IT leaders this week debated which standards should be used to build interoperable health information systems – an effort complicated by patient privacy concerns, technology hurdles and competing vendor interests.

At the Health Information and Management Systems Society (HIMSS) event in New Orleans, George Hickman said of health information systems interoperability that “it would seem we are driving the highway faster than the pavement is being laid.”

The chairman of HIMSS was referring to all the work it will take to put in place a nationwide health information network and create electronic health records for every citizen, which President George Bush proposed in 2004. The Bush administration has mandated these be in place by 2014; however recent events, such as a standards debate and implementation concerns over personal health records, may delay it.

At the conference, John Halamka updated attendees on the progress of a group he chairs, the Health Information Technology Standards Panel (HITSP). The panel finished its first round of standards work in 2006, said Halamka, who is CIO of Caregroup Healthcare System in Boston.

HITSP, which is sponsored by the American National Standards Institute (ANSI), delivered the first 30 proposed standards to the Secretary of Health and Human Services’ Michael Leavitt, who is responsible for reviewing the standards and making them available to the federal government for approval in 2008.

“On the federal side, in January 2008, all federal procurement must use these standards. On the non-federal side, HITSP has been working with the [Certification Commission for Healthcare Information Technology] to have a three-year time frame for adoption across all lab systems, vendor health information systems and electronic health record systems,” said Halamka. “So it’s going to be 2009 before you see these [standards] baked into vendors’ products.”

These standards, which are not new and are presently adopted by less than a consensus of vendors and healthcare providers, will govern how health information systems exchange patient and clinical research data. They focus on consumer empowerment, electronic health records and bio-surveillance.

The proposed standards HITSP recommends for implementing interoperable electronic health records include the Systematized Nomenclature of Medicine (SNOMED), HL7 (Health Level 7 v2.5.1) and Logical Observation Identifiers Names and Codes (LOINC), among others.

HITSP arrived at these standards over the past year, Halamka said. In 2007 the group will announce more interoperability standards focused around privacy, security, emergency responder, personal health records, medication management and quality.

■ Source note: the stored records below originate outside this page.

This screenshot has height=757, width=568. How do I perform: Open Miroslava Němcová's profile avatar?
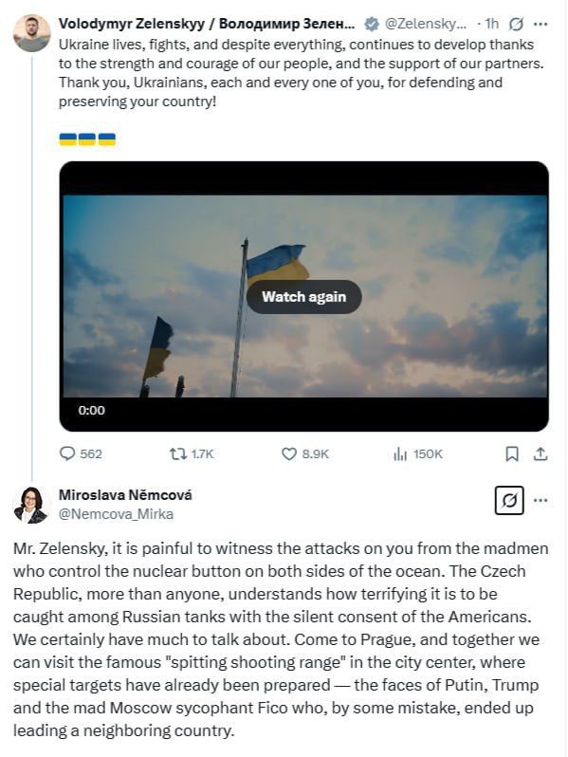click(x=31, y=505)
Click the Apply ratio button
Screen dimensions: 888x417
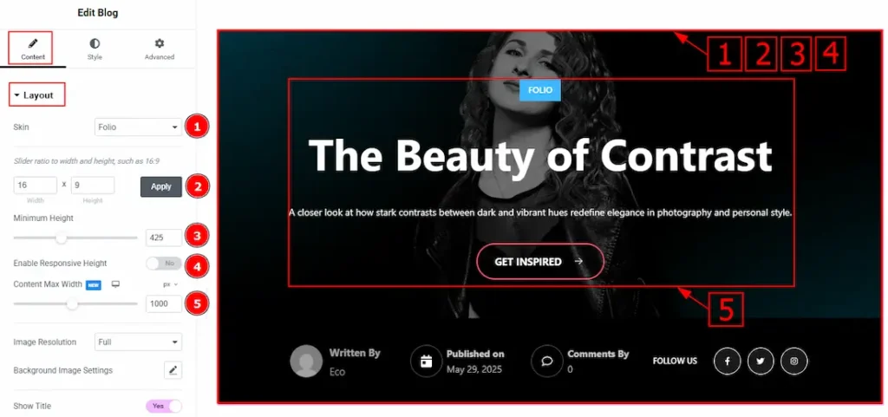pos(160,186)
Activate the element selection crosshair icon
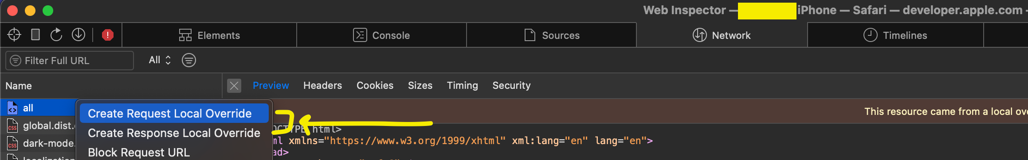Screen dimensions: 1028x160 pyautogui.click(x=14, y=34)
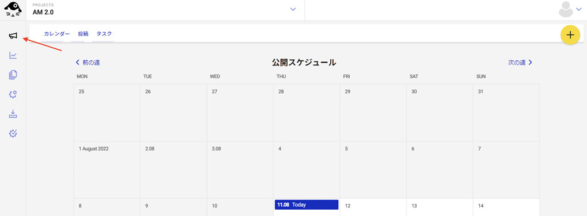Click the cat logo at top left
587x216 pixels.
tap(13, 9)
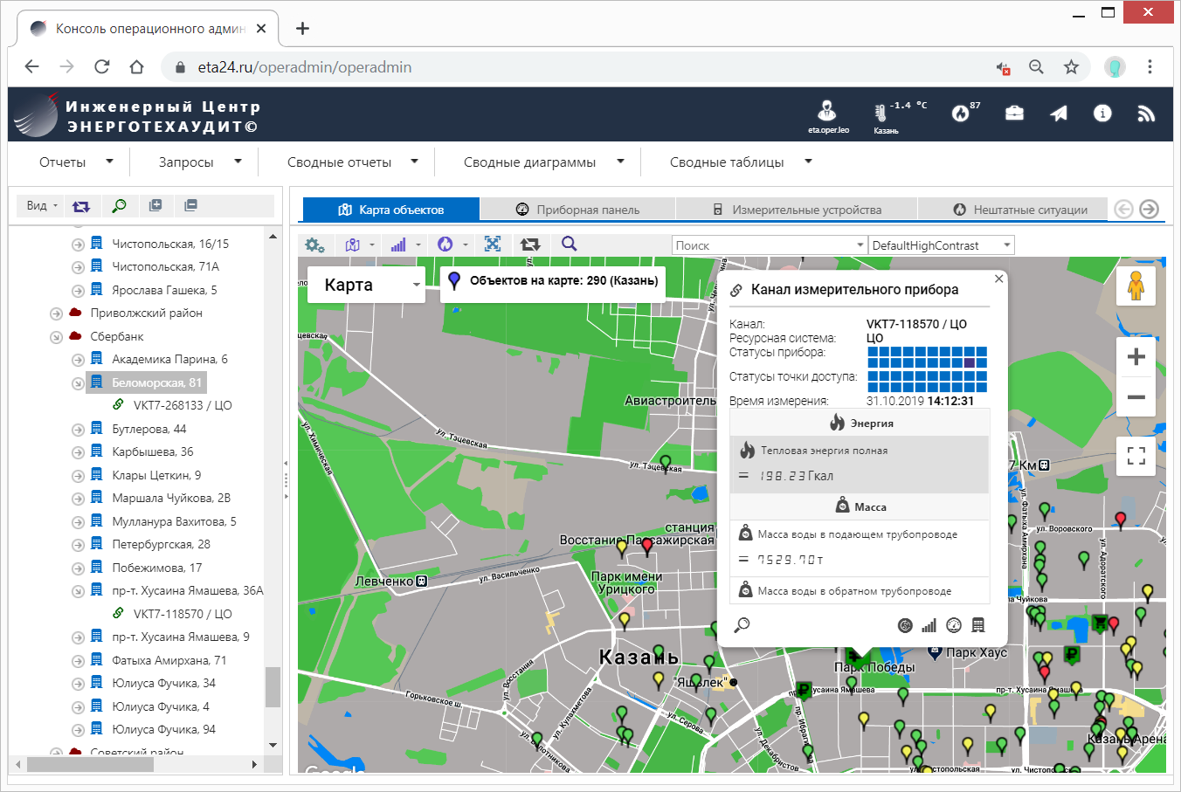Click the fit-to-extent icon in map toolbar
Screen dimensions: 1181x792
pyautogui.click(x=493, y=244)
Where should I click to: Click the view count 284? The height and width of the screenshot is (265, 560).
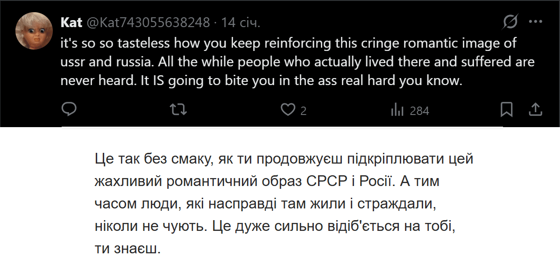pos(419,111)
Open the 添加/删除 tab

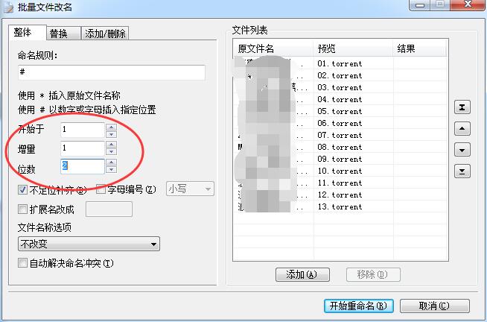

Meanwhile, other issues complicating and possibly delaying the creation of a national health information network and electronic health records adoption are the personal health records initiative, which will necessitate a new set of standards, and vendor and healthcare provider reluctance to adopt the technologies in their software.

Within the software industry there is discord, too.

Microsoft CEO Steve Ballmer, who spoke at HIMSS about Microsoft’s new healthcare initiative, seemed to suggest that the eXtensible Markup Language (XML) is the panacea to health IT systems interoperability.

“We talk about connecting systems,” Ballmer said in his HIMSS keynote. “The move of our industry to embrace XML as a set of standard protocols is very important. This will allow us to bring together information for consumers and providers in new ways.”

Halamka countered that indeed XML is a standard that could be used as a data interchange protocol. XML, however, needs to be used in concert with content-based protocols such as SNOMED and HL7.

“XML is a mechanism of transport but doesn’t necessarily describe content,” said Halamka. “What HITSP has done through this national standards activity I lead is create interoperability specifications…to get to the granular level medical applications need. So are we using XML? Absolutely. But that’s a bit like saying ‘Do you speak English?’ It’s the difference between Shakespeare and a pulp novel.”